(Stored data)

----

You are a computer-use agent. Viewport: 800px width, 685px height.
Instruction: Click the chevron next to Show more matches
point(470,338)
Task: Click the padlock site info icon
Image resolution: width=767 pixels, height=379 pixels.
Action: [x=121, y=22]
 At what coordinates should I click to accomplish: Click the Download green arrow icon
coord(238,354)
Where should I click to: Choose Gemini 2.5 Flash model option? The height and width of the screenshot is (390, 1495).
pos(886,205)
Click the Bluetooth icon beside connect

----

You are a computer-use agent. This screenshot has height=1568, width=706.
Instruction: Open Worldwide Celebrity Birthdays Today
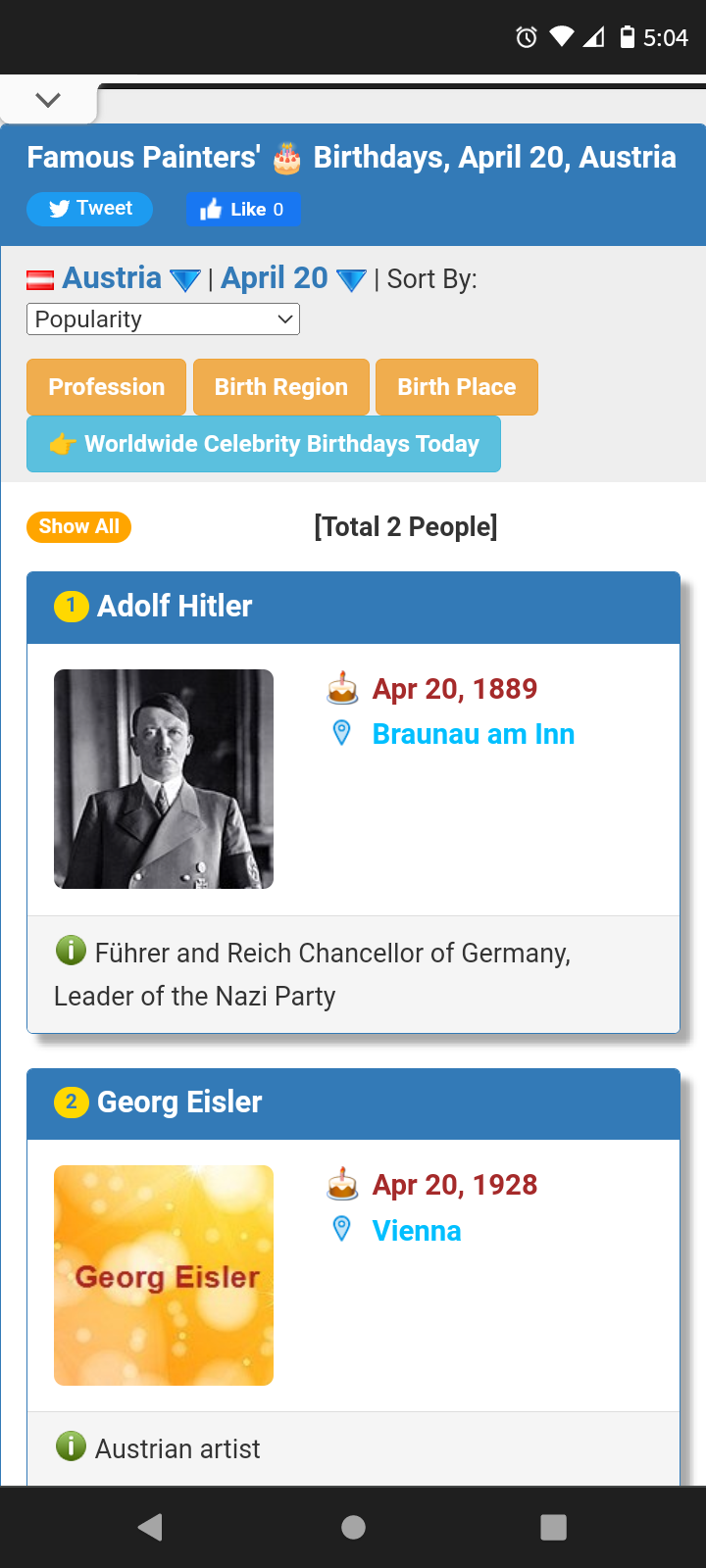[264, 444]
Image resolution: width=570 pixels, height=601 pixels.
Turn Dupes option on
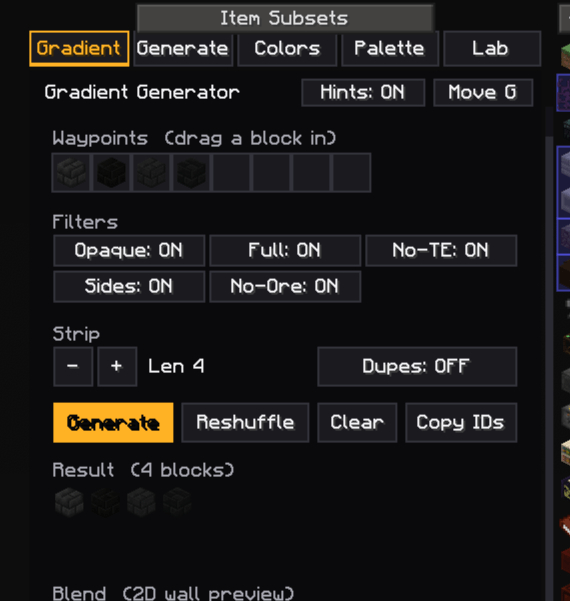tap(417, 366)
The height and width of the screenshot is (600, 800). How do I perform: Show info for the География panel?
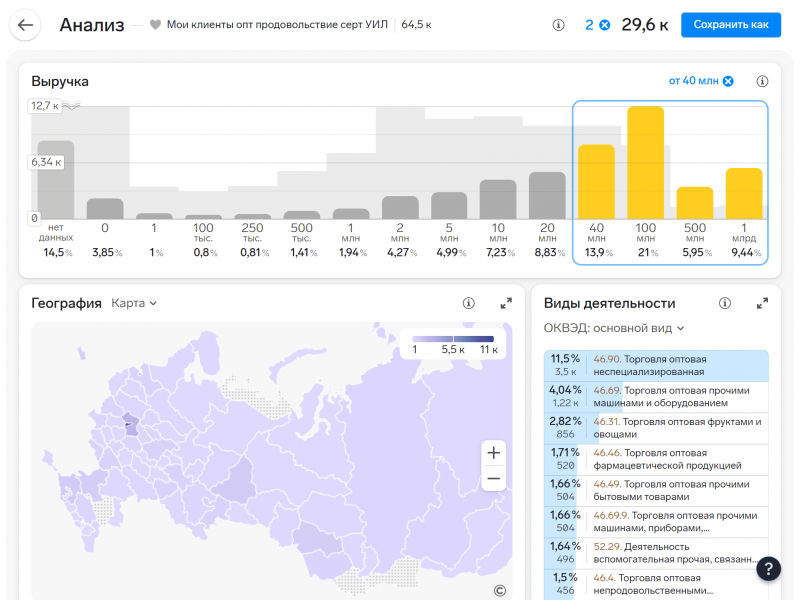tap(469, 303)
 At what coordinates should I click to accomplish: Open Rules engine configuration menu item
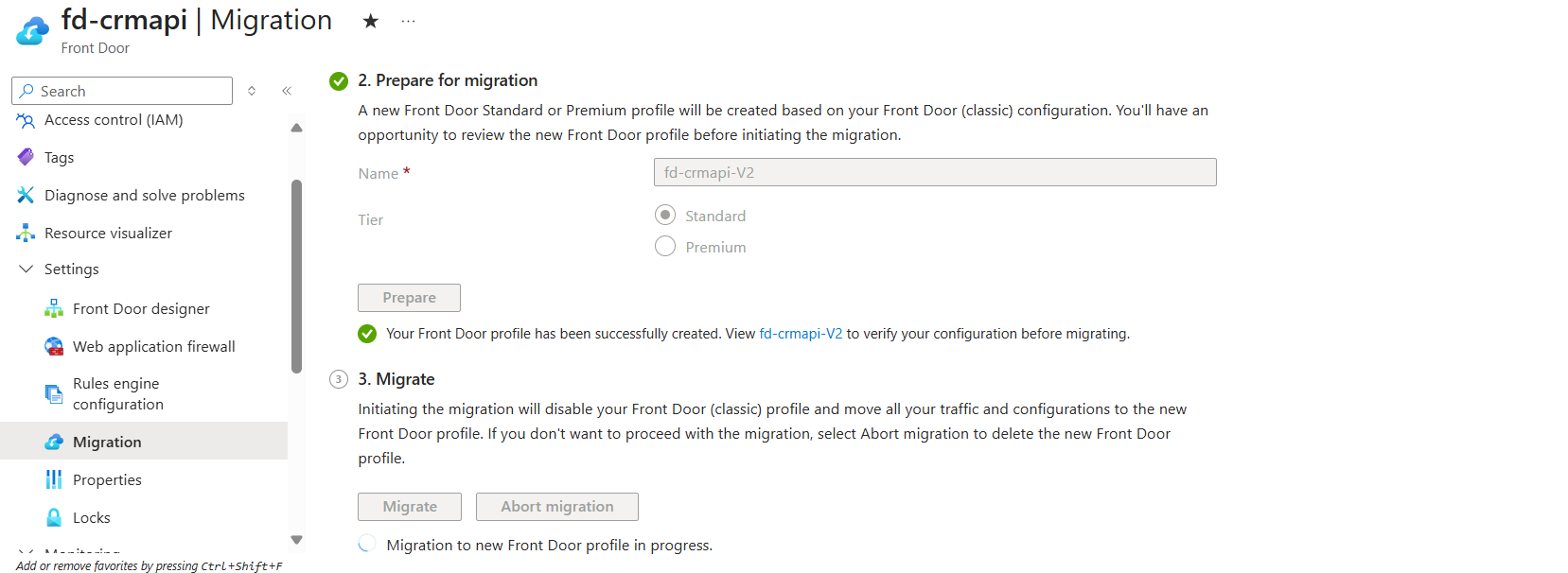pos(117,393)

----

ABOUT THIS TASK: Only the lines above starting at the one containing "You are a computer-use agent. Viewport: 800px" and ending at the one containing "Click the Bluetooth icon beside connect", both included, are to be returned, exactly as they read.

ANSWER BELOW:
You are a computer-use agent. Viewport: 800px width, 685px height.
Instruction: Click the chevron next to Show more matches
point(470,338)
Task: Click the padlock site info icon
Image resolution: width=767 pixels, height=379 pixels.
Action: [x=121, y=22]
 At what coordinates should I click to accomplish: Click the Download green arrow icon
coord(238,354)
Where should I click to: Choose Gemini 2.5 Flash model option? The height and width of the screenshot is (390, 1495).
pos(886,205)
Click the Bluetooth icon beside connect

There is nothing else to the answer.